Andrew Vaughan chairs the Defined Ambition Industry Working Group set up over the summer by the DWP with sub-groups including pension providers, actuaries, lawyers, regulators and investment firms.
ACA Chairman, Andrew Vaughan comments:
“We need a ‘can do’ approach to designing tomorrow’s pensions. All too often, when we have proposed new pension designs, we have heard the comment from one quarter or another that ‘you can’t do that!’ With ‘good’ provision in steep decline as evidenced by the recent ONS report, we need to have the Roosevelt response – ‘don’t tell me what we can’t do, tell me what we can do’.
“We welcome the inclusive approach being operated by DWP in respect of pension policy developments and the ACA looks forward to its continued active involvement in the process.

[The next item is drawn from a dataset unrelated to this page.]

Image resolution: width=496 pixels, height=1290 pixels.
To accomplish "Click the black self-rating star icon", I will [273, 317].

“The most important attributes of Defined Ambition (DA) pension designs are that they should include greater certainty for members than a pure DC scheme and less volatility for employers than current DB schemes. Importantly, sufficient flexibility needs to be built into the designs, so costs can be controlled long into the future to cope with changes in economic circumstances and demography. Our working group envisages that there will be a range of DA designs – no single approach – so employers can select schemes that suit their business and their employees’ best.

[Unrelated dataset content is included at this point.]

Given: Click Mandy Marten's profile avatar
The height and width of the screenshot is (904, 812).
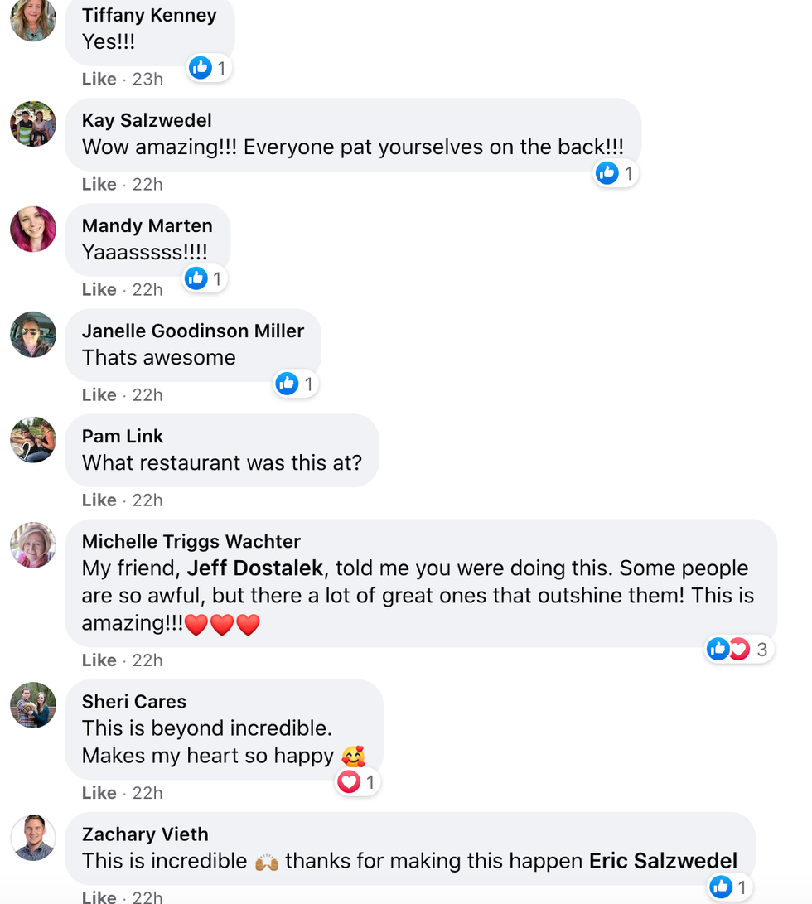Looking at the screenshot, I should click(33, 230).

“There will be those who say the move by employers to pure DC pensions, where 100% of the investment, longevity and inflation risks fall on members, will continue unabated, but our research[1] over a number of years has shown many employers are concerned about the impact of this trend on members. However – at present – there are no risk sharing designs that can readily sit in the space between the DB and DC legislative regimes, unless they are hybrid schemes which in regulatory terms fall under both regimes, an understandably unpopular administrative outcome.

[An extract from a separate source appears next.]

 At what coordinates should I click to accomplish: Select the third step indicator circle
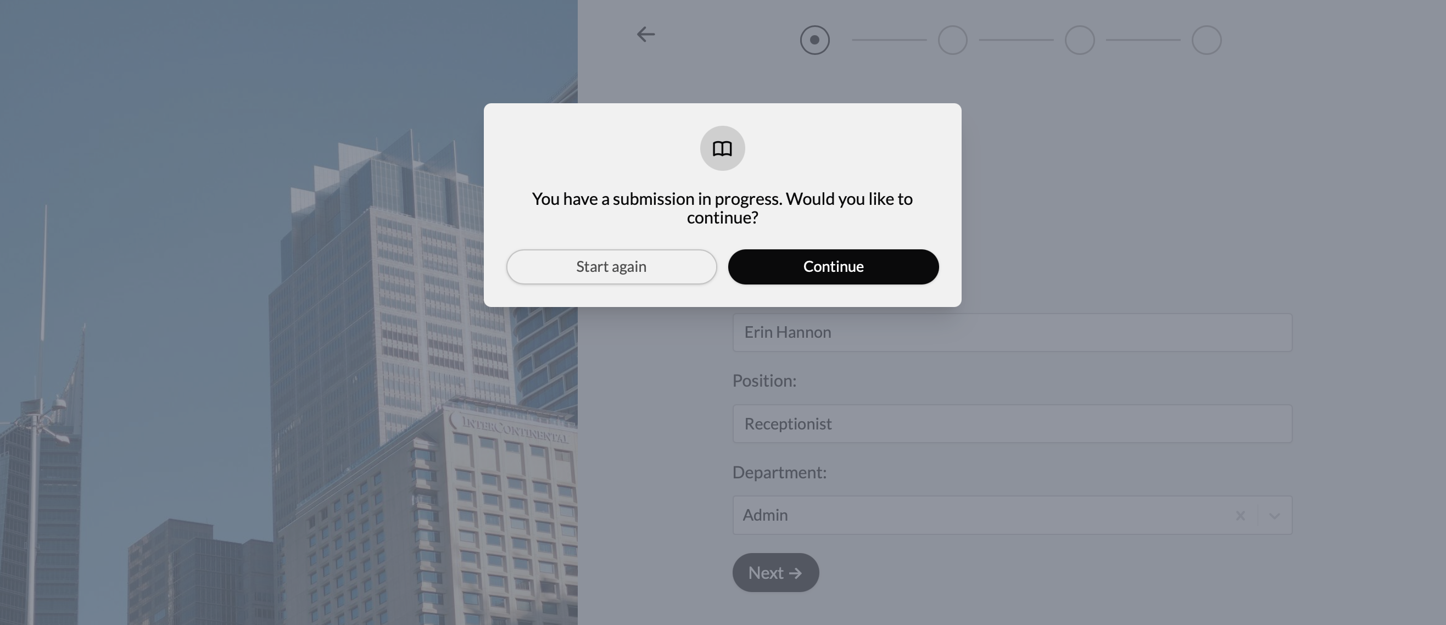[x=1079, y=40]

“Because legislators have in the past placed increased costs on schemes, undermining their ability to control pension costs, DA designs need to encompass ‘no extra cost’ exits for employers so regulatory creep is discouraged.
“On pension contributions, savings of 8% of band earnings – even with a higher Basic State Pension – is a relatively modest amount that needs to move up quite sharply, certainly after 2018. Hopefully, by then our economic performance will have been reinvigorated too.
“But Government should be under no illusion that there remains a pressing need to ensure people understand the importance of retirement saving and it will need to provide incentives (e.g. tax reliefs) to help employers and employees alike to find the extra cash for the levels of savings needed to finance adequate provision.”